日本にはSuicaをはじめ様々な電子マネーがある。しかし、それらはちょっと用途の広い図書券みたいなものだから、お金の代わりにはならない。「電子マネー」がお金なのは名前(マネー)だけで実際には用途限定の商品券でしかない。お金がお金であるのは万人が同じ価値を認めているから。ある人が持っている一万円は他の誰から見ても一万円の価値があり2万円に増えたり1000円に目減りしたりはしない。電子マネーは、それが使えるお店なら価値があったとしても、使えないお店なら価値はない。そもそもお金に戻せないこと自体、本質的にお金の意味を失っている。
また、いちいちお金をチャージしなければならないというのもおかしい。普通、私たちは日常的に使うお金を現金として財布に入れて持ち歩いている。チャージもそれと似たようなものと考えることができるのかも知れないが、だったら財布の現金を銀行口座に預けるのと同様にお金に戻せるようにして欲しい。さらに電子マネーのカードを落として誰かに拾われたら使われてしまうことを防げない。現金も他人に拾われたら使われるが、せっかく電子化したのにモノとしての現金と同じ欠点を引き継ぐ必要はない。こういう欠点は日本で普及している電子マネーのほとんどがプリペイド方式(事前にお金を支払う方式)ゆえの欠点だと思う。
クレジットカード方式(後から支払う方式)の電子マネーであれば、これまで書いたプリペイド方式の欠点のほとんどをなくすことができる。プリペイド方式の場合、使える店舗に制限があるとは言えずっと普及しているし、チャージは不要、紛失しても認証(暗証番号や指紋認証等)が必要なので他人は使えない。だからこそiPhoneのApplePayのサービスが日本で開始されるのを心待ちにしている。

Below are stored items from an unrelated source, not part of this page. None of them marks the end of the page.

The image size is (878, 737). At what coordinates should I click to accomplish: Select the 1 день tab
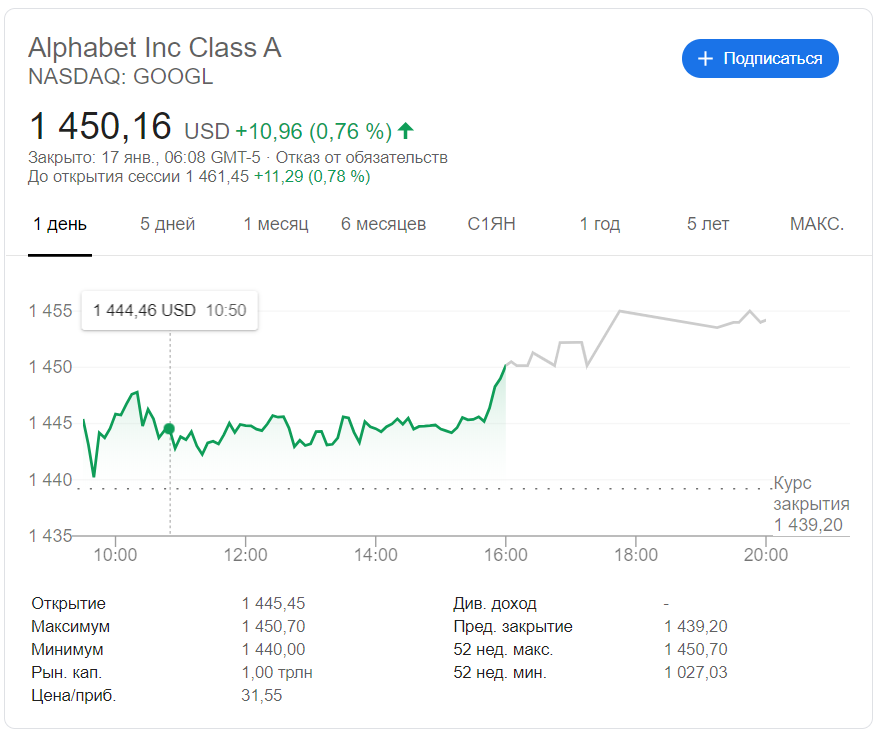tap(60, 224)
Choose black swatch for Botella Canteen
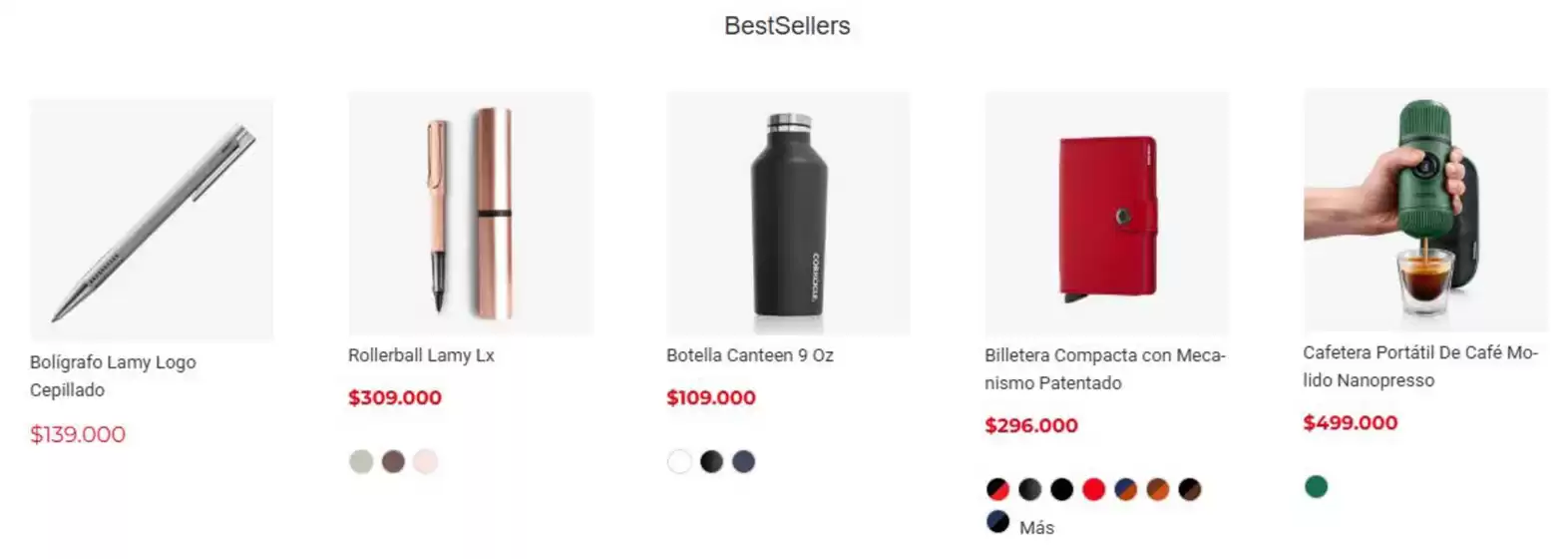Image resolution: width=1568 pixels, height=559 pixels. coord(711,461)
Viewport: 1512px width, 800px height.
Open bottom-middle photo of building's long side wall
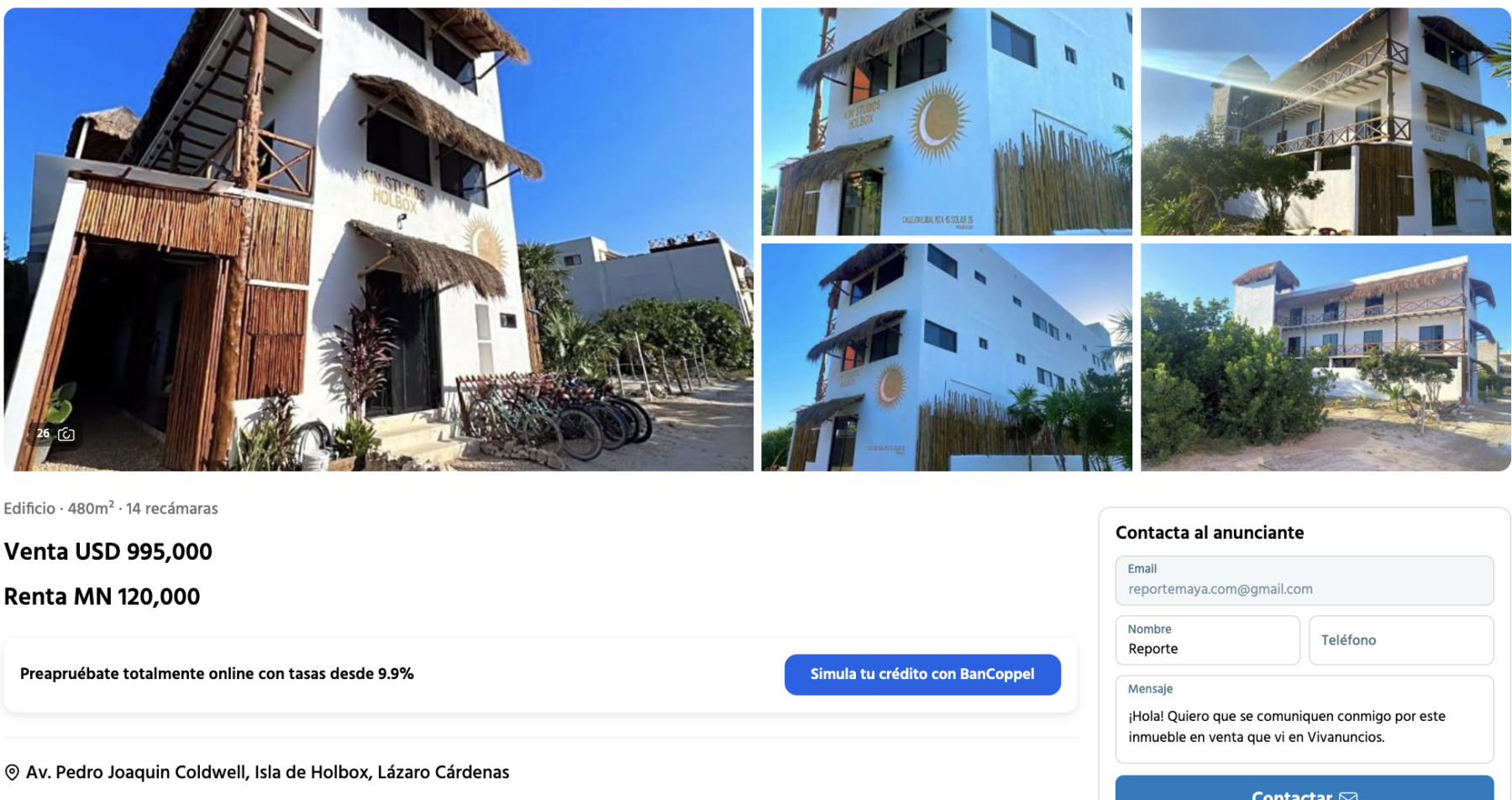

もし現金が無くなれば、現金輸送車もATMも銀行強盗も存在しなくなる。それに関わるサービスも機械も必要なくなる。現金に関わる負担は実際にはかなり大きな金額だと思うが、それを商品の価格として負担しているのは我々消費者だろう。TV CMなどの広告費を意識していないのと同じだ。気になるのはお年玉みたいな個人間のお金のやりとりなのだが、ポチ袋に拘るなら小切手、拘らないなら近い将来メッセンジャーの送信で送金できるようになっている気がする。あと、政治の世界でも使途不明金が一掃されてクリーンになるんではないだろうか。5千万円の現金をバッグに入れて運ぶこともできなくなるだろうし。

補足

お金の電子化って電子書籍と似ていると思う。今の本の多くはデータとして原稿が作られていると思うが、紙の本の場合はいちいち紙に印刷してトラックで書く書店に配送して店舗に並べて読者に販売する。電子書籍を希望する読者は買った本を裁断してスキャナで取り込んで電子化(データ化)する。出版社が持っているのがデータなら、それをそのまま販売する方が出版社にとっても読者にとっても無駄がなくて便利だと思う。お金も現金にすることでいろんな負担や不便が発生しているのでそれをやめられないか、という話。技術的には可能になっている思う。